Ao nível deste STJ não é pacífico o entendimento sobre se essa declaração com virtualidade para elevação do prazo normal de prisão preventiva, que, à partida, sempre seria de considerar como regulado no n.º 2, do art.º 215º, do CPP, com a duração de 30 meses, atenta a moldura penal abstracta pertinente ao crime de tráfico de estupefacientes, carece de afirmação ao nível do processo, não dispensando uma actuação "ope judicis" ou, ao invés, decorre "ope legis", automaticamente da lei.
Ao nível do TC a questão já se colocou sob o signo de que a automaticidade da elevação do prazo centrar-se-ia no âmbito de uma presunção de que determinados processos se revestem de especial complexidade em manifesta violação dos princípios da presunção da inocência e do carácter excepcional, precário e subsidiário da prisão preventiva.
Respondendo ao argumento o TC objectou, afirmando que "A fixação dos prazos máximos mais longos decorre provavelmente de outras considerações, ligadas não à natureza dos processos, mas à natureza dos crimes imputados, em que se revela porventura um especial perigo de continuação da actividade criminosa". - Ac. de 29.4.99, in BMJ 486, 102.
Moveu-se o TC, em sede de interpretação da lei, "ope legis", no qualificativo, da especial complexidade do processo por trafico de estupefacientes, sem necessidade de uma intervenção expressa, casuística, do juiz.
Esse Tribunal explícito mesmo, como síntese do seu pensamento, que a natureza dos crimes imputados e os bens jurídicos colocados em risco, funda a conformidade constitucional de tal interpretação legal, indo ao ponto de afirmar a dispensa de afirmação da complexidade por derivar da lei, respeitando o princípio da proporcionalidade tal elevação, conquanto temperada pela revisão periódica dos pressupostos de tal medida, em obediência ao seu carácter excepcional, subsidiário e precário.
Essa declaração de excepcional complexidade se pode resultar, de forma expressa, do processo, também pode derivar de uma forma implícita, desde que dos termos da decisão judicial se infira ser essa a vontade do juiz.

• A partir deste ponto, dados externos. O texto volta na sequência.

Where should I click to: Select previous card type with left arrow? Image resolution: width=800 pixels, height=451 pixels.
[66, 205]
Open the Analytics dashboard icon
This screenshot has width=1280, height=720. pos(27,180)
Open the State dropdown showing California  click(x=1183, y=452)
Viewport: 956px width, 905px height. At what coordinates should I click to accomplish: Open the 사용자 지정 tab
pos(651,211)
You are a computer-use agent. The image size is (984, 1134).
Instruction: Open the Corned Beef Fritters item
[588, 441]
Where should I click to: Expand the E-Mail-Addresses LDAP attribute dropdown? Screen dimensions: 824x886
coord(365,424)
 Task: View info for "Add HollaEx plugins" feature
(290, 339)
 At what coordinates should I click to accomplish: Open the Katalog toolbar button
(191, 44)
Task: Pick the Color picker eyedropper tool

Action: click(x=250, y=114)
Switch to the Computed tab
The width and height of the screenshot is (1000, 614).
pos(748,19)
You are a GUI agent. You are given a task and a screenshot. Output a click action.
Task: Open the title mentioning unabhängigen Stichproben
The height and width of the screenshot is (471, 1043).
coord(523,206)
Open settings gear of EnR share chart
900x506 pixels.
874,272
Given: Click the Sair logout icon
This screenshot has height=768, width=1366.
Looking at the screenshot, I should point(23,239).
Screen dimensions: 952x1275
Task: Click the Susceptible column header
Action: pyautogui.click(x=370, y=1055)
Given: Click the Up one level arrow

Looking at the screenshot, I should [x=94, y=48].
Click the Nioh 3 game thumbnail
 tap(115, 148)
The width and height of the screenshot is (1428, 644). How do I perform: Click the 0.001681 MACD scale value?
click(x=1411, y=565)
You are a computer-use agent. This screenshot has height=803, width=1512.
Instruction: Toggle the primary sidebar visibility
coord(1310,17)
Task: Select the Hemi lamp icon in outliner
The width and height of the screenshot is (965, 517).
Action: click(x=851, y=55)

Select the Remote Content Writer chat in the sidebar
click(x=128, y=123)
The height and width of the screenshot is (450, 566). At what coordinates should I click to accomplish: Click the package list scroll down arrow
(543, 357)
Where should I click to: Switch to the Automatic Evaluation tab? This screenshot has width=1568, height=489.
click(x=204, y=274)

E assim resultará, de forma tácita, se o juiz se apoiar, no reexame dos pressupostos da prisão preventiva, nos normativos que consagrem o regime excepcional de alargamento dos prazos máximos de prisão preventiva, com fundamento na especial complexidade do processo, este nos parecendo ser o caso em que o Ex.mo Desembargador, relator, invoca os preceitos dos art.ºs 54º n.º 3, do Dec.-Lei n.º 15/93, de 22/1 e 215.º n.º 3, do CPP, clarificando que está longe de se esgotar o prazo máximo da prisão preventiva, de 4 anos, como fez pelo seu despacho de 16.9.2003.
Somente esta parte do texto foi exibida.